* **Problem requirements**:
Determine the number of lines in the listing that contain "button". Write only that number.

* **Recorded data**:
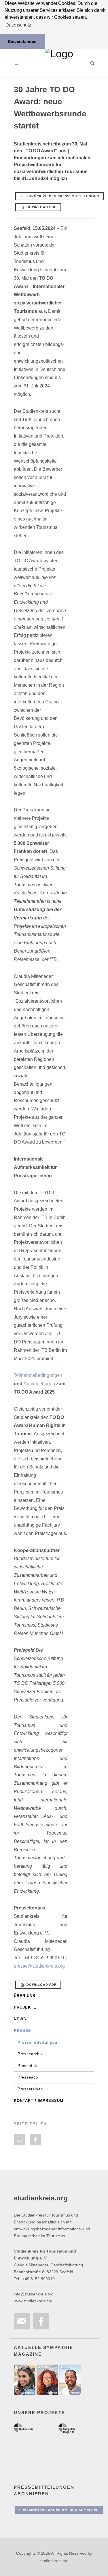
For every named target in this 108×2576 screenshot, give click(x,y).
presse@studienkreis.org (39, 1966)
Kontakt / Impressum (38, 2100)
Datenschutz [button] (18, 24)
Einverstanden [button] (22, 41)
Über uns (24, 1996)
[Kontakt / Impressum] (22, 2321)
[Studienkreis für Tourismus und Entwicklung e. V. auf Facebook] (41, 2321)
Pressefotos (29, 2066)
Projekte (25, 2007)
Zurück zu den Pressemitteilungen (62, 196)
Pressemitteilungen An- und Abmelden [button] (59, 2509)
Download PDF (40, 207)
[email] (19, 2139)
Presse (22, 2030)
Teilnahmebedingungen (38, 1375)
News (20, 2019)
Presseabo (28, 2077)
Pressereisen (30, 2089)
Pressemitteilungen (37, 2042)
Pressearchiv (30, 2054)
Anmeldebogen (39, 1383)
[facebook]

* **Answer space**:
3